NATIONAL NEWS (CNN) — As Mitt Romney and President Barack Obama prepare to square off at Wednesday's presidential debate in Denver, a survivor of the deadly shooting outside that city in July is pushing the candidates to spell out plans to stem deadly gun violence.
Stephen Barton, a 22 year old recent college graduate and Fulbright scholar, was shot in the face and neck during the July 20 movie theater shooting in Aurora, Colorado, that left 12 others dead. In an ad set to air nationally during Wednesday's debate, Barton sits in an empty movie theater and says he was lucky to survive the massacre.

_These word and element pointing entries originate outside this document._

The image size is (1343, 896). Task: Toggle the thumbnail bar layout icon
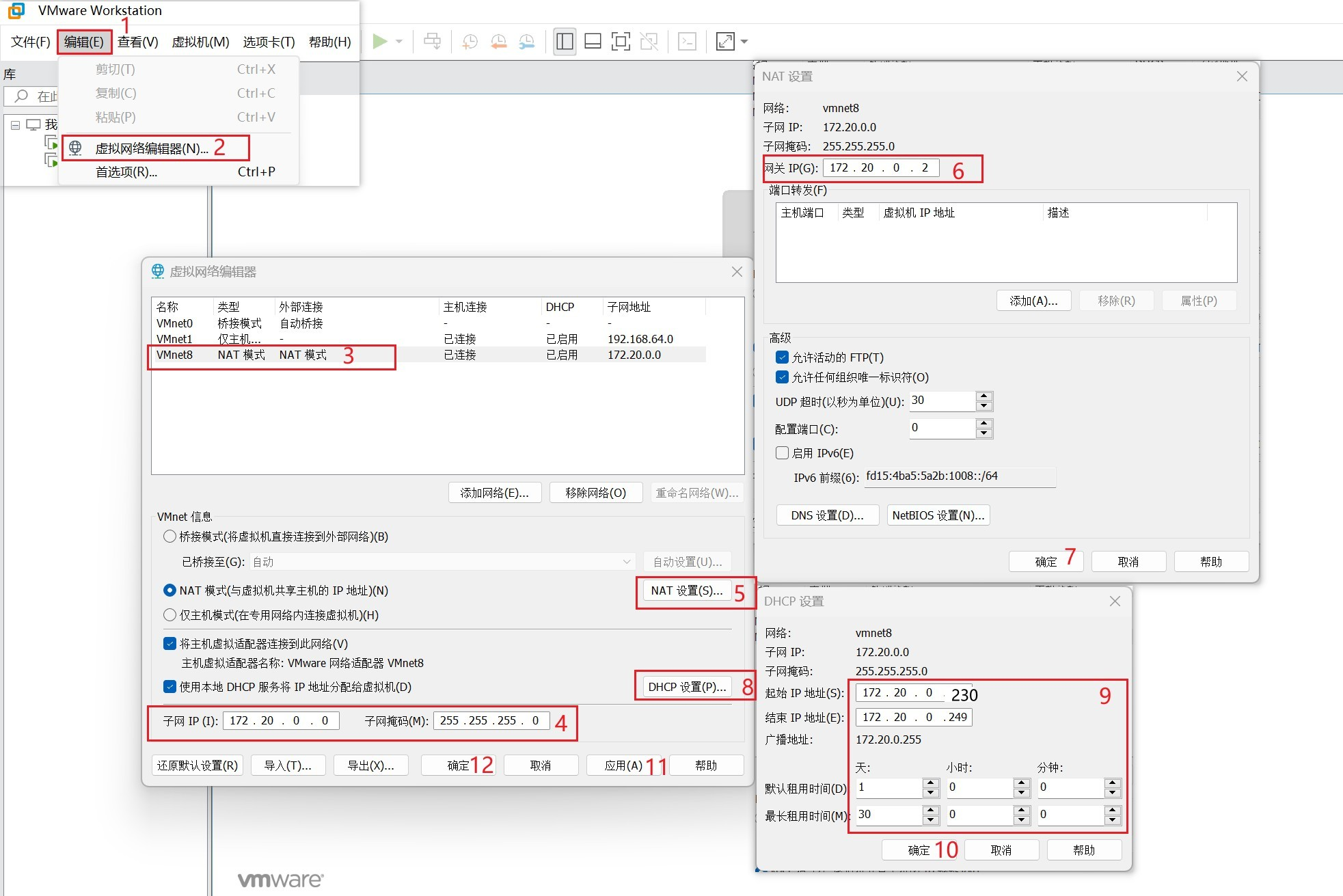(x=593, y=42)
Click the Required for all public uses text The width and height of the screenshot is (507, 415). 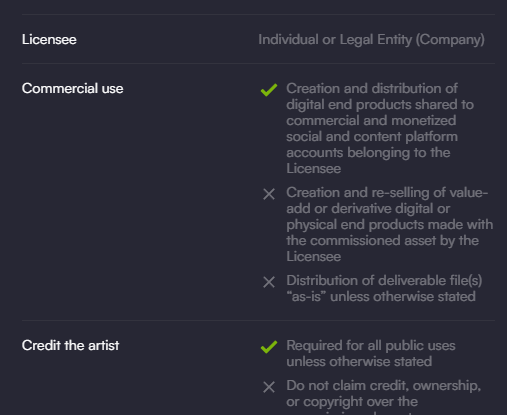371,353
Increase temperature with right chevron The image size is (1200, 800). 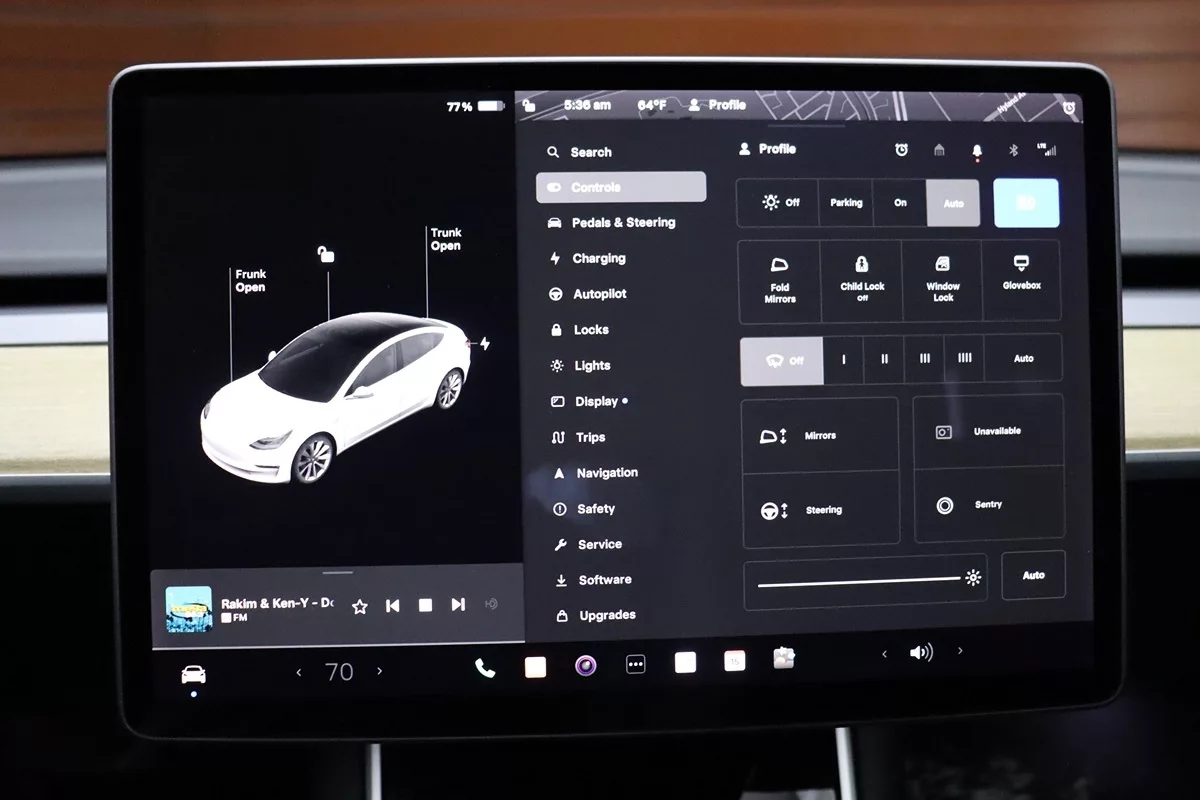pyautogui.click(x=379, y=671)
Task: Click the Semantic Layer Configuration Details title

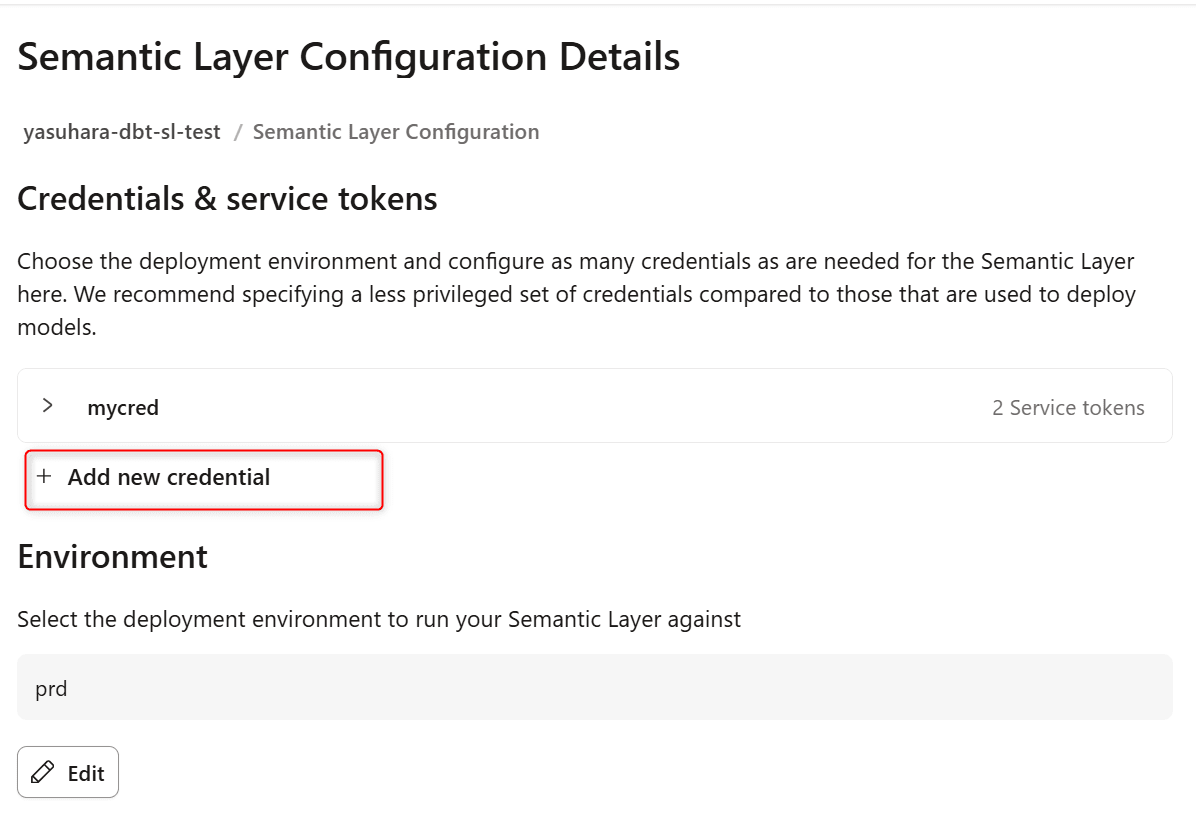Action: pos(349,57)
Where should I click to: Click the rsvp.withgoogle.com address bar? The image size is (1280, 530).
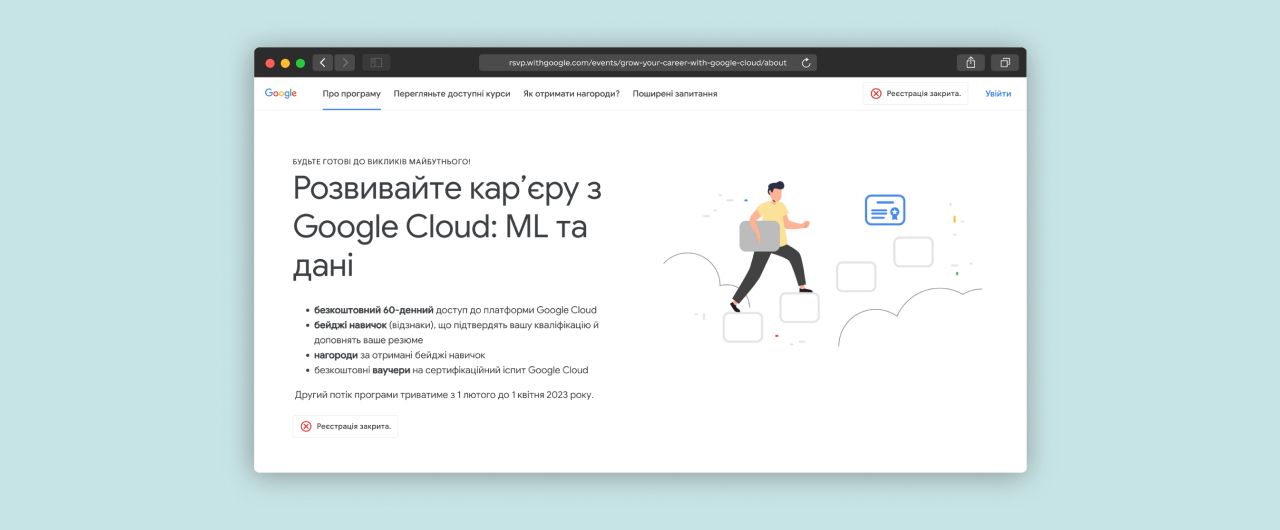point(642,63)
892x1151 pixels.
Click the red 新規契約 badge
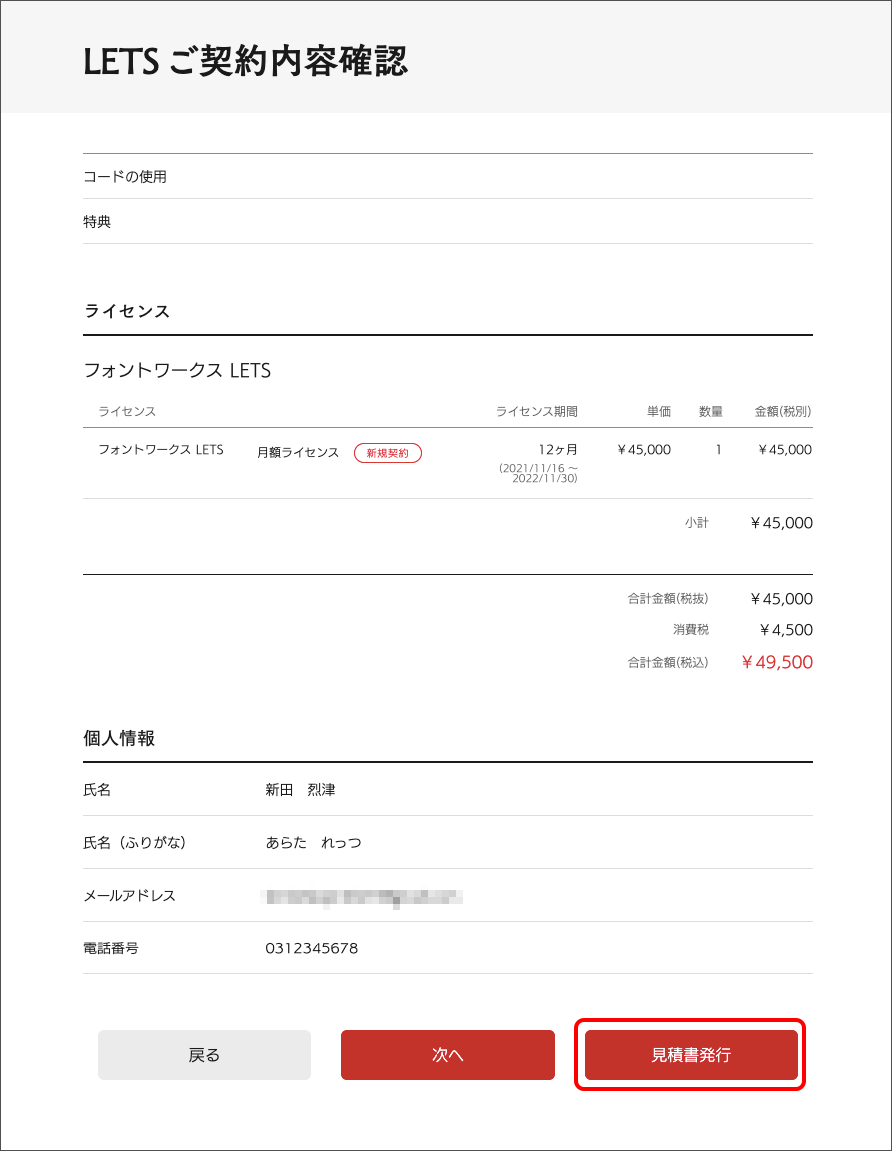pos(388,453)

"In the next four years, 48,000 Americans won't be so lucky," he continues in the commercial, which is sponsored by the group Mayors Against Illegal Guns. "Because they'll be murdered with guns in the next president's term, enough to fill over two hundred theaters. So when you watch the presidential debates, ask yourself, 'Who has a plan to stop gun violence?'"
Speaking on CNN's "Starting Point with Soledad O'Brien" Monday, Barton said neither candidate has offered enough of a plan to stop guns from being used to kill people.
"We're just disappointed that Gov. Romney and President Obama haven't addressed gun violence in a concrete, specific way," Barton said. "And so basically we're demanding a plan from both of them. In advance of a presidential election, and presidential debate in Denver, and asking that they put forth something specific, aside from just platitudes and moments of silence, and actually get down to the business of preventing that violence."
Following the Colorado shooting, both Romney and Obama offered condolences for the victims, as well as suspended campaign activities and stripped their ads from Colorado airwaves. Two days after the massacre, Obama flew to Aurora to meet with families of the victims.
The question of tighter restrictions on owning guns has been largely ignored in this year's presidential campaign, even following the rampage in Colorado and an August shooting at a Sikh temple in Wisconsin. Democrats, who in the 1990s were vocal in pushing for tighter gun laws, rarely address the issue today, and Republicans generally oppose tighter gun restrictions.
Speaking aboard Air Force One on July 22 as the president flew to meet with families of those killed in the Colorado shooting, White House Press Secretary Jay Carney said Obama did not have plans to push for new laws in light of the massacre.
Romney, in an interview with CNN's Piers Morgan on July 26, said he did not "support new gun laws in our country."
The presumptive GOP nominee added later that "the effort to continue to look for some law to somehow make violence go away is missing the point."
On CNN Monday, Barton said the issue of gun violence needed to be spoken about more on the campaign trail.
"Aside from just having a mention of it in the debates, we hope that it actually becomes a relevant issue in this election," he said. "That despite the fact that there's sensitive politics involved, that both candidates address the issue in a specific way."